(Item-finding records)
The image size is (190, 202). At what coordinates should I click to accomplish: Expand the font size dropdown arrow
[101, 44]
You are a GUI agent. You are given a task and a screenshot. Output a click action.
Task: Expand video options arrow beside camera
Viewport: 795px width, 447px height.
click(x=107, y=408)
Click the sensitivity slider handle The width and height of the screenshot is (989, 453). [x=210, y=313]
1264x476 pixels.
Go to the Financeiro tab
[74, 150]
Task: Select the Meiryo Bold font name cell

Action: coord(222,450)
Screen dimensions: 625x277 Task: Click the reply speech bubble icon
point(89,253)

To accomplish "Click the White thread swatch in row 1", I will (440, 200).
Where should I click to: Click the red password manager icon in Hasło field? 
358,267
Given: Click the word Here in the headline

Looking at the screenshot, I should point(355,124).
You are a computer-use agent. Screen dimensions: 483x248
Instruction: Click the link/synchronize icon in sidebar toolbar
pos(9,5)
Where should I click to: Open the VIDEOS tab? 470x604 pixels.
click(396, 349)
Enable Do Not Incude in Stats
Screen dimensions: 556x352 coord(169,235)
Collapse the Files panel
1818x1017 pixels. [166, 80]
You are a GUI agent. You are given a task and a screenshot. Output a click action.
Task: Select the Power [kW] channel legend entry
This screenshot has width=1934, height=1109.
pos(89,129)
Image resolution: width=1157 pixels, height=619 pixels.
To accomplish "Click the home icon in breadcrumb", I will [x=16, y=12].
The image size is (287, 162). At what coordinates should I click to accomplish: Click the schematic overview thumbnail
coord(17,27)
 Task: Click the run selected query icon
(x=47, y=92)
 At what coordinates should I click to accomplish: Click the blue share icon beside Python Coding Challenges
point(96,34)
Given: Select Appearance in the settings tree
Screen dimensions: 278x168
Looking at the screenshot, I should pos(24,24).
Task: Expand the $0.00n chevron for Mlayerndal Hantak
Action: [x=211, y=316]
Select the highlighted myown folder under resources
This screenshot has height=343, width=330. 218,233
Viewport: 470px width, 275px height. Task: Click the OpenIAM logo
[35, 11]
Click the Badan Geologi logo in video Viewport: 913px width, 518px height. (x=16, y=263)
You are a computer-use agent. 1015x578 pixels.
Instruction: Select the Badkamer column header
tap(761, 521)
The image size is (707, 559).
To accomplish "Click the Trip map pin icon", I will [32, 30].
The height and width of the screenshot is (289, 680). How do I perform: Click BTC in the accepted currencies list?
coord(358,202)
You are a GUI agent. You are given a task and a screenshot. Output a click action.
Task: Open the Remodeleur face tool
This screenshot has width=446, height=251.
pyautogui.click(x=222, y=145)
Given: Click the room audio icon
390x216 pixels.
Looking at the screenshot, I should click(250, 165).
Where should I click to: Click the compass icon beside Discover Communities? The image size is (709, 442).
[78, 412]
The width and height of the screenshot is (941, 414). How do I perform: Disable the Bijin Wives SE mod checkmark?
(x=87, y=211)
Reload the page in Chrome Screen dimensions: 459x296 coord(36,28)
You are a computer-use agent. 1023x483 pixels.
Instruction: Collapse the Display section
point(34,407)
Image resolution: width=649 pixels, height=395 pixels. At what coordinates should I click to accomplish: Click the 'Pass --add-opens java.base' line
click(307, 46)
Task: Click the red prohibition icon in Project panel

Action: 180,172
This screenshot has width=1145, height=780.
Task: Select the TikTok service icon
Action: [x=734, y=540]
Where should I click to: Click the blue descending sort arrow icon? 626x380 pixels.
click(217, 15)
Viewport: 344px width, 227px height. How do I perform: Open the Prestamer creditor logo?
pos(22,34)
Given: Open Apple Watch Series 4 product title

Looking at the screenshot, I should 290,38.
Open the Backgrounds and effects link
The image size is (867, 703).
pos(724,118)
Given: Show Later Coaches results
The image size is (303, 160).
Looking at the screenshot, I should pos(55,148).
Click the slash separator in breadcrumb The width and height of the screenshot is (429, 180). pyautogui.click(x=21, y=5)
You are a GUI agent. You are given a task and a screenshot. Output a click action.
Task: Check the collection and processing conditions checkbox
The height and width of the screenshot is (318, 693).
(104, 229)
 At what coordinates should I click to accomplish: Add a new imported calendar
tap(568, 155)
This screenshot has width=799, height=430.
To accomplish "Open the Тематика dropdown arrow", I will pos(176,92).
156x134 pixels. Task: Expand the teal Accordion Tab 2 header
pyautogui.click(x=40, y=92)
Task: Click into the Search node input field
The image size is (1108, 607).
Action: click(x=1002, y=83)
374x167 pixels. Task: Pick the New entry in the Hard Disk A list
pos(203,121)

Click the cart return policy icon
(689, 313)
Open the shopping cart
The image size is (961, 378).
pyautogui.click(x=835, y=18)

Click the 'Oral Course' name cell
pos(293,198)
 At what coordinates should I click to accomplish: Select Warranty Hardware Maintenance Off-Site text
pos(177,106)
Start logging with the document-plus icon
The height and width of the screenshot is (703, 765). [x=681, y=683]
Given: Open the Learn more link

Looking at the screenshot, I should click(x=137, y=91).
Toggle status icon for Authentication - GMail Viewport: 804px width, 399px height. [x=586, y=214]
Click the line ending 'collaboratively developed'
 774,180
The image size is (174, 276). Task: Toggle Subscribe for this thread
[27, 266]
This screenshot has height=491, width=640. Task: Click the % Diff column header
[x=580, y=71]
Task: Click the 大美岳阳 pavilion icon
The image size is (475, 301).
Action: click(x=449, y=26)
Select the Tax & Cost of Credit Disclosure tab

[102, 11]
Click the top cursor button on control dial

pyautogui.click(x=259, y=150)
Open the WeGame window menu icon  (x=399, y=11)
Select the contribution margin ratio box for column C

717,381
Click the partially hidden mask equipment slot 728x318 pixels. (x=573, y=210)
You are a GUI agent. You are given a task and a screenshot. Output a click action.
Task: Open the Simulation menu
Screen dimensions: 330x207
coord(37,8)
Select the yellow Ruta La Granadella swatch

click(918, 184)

* **Problem to solve**
Put the records starting at the line containing "The width and height of the screenshot is (941, 414)." and ending at the line containing "click(307, 46)" into a two-column CSV with the columns text and answer, one row per record. Quote each field and replace line breaks with spaces.

* **Result**
text,answer
"The width and height of the screenshot is (941, 414). How do I perform: Disable the Bijin Wives SE mod checkmark?","(x=87, y=211)"
"Reload the page in Chrome Screen dimensions: 459x296","coord(36,28)"
"You are a computer-use agent. 1023x483 pixels. Instruction: Collapse the Display section","point(34,407)"
"Image resolution: width=649 pixels, height=395 pixels. At what coordinates should I click to accomplish: Click the 'Pass --add-opens java.base' line","click(307, 46)"